AGISF - Interpretability

2023-03-07

2 minute read

Notes , Alignment , AGI , AGISF

Week 6 of the AI alignment curriculum. Interpretability is the study of ways to, well, interpret AI models, currently mainly NNs.

Mechanistic interpretability

This aims to understand networks on the level of individual neurons.

Features are the fundamental unit of neural networks. They correspond to directions. These features can be rigorously studied and understood.
Features are connected by weights, forming circuits. These circuits can also be rigorously studied and understood
Analogous features and circuits form across models and tasks.

Detects more complicated things, like all orientations of a curve
Superposition -> pure features that successfully can match a complicated thing get connected to other ones (i.e. it creates later polysemantic neurons), making use of the fact that specific things tend to not go together (e.g. a picture is either of a car or a dog)

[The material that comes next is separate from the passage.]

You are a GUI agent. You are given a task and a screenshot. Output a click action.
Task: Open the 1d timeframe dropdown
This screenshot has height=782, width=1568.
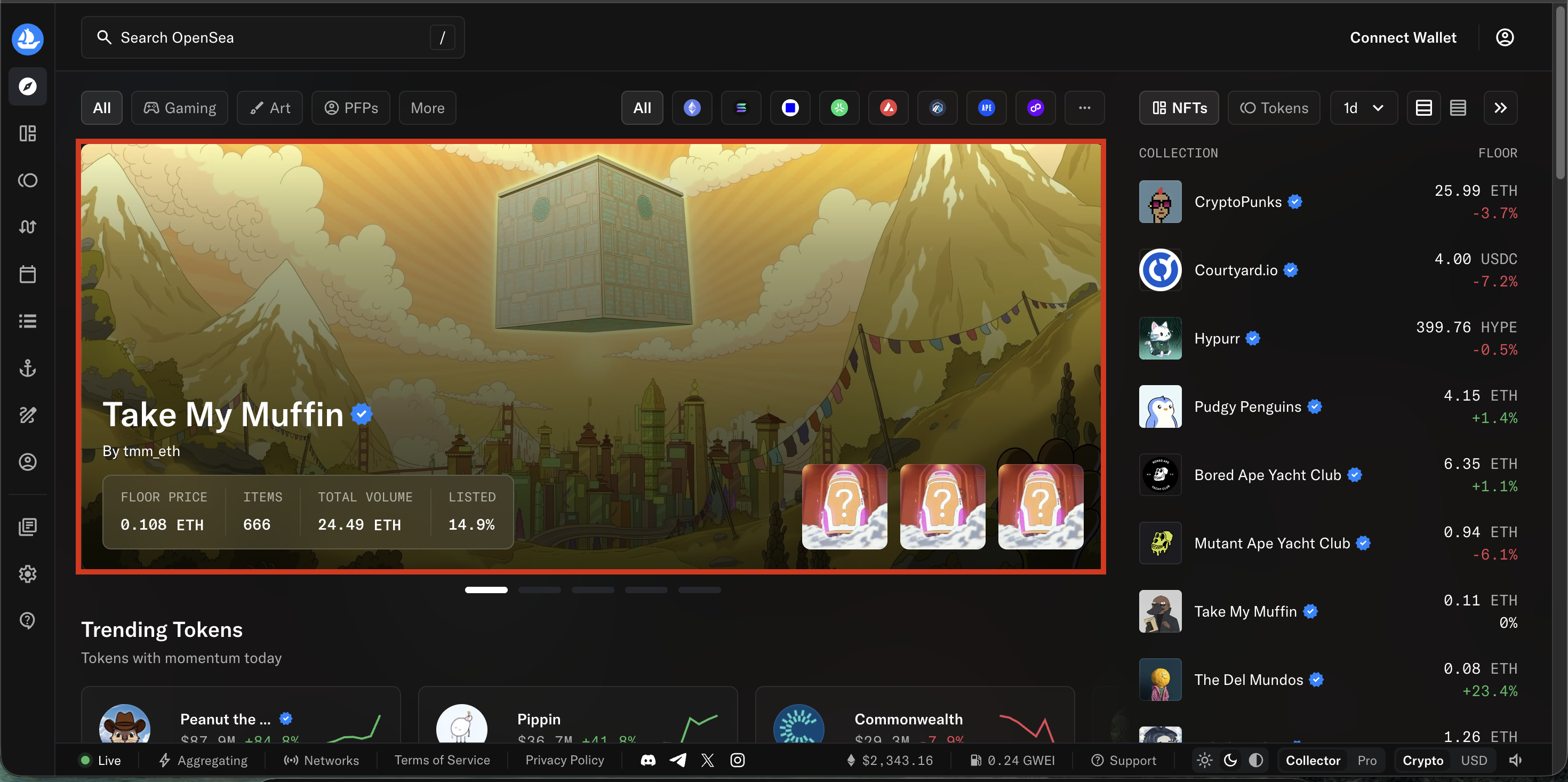pos(1364,108)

NNs tend to generate the same base detection blocks, which would suggest that later layers might also do so

Privileged basis - some representations can be encoded as a single neuron
Superposition - linear representations can represent more features than dimensions, which can be seen as neural networks simulating larger networks

Techniques for automatically probing (and potentially modifying) human-interpretable concepts stored within neural networks

I don’t get this. Is the idea to try to project each layer into a much smaller dimension using logistic regression?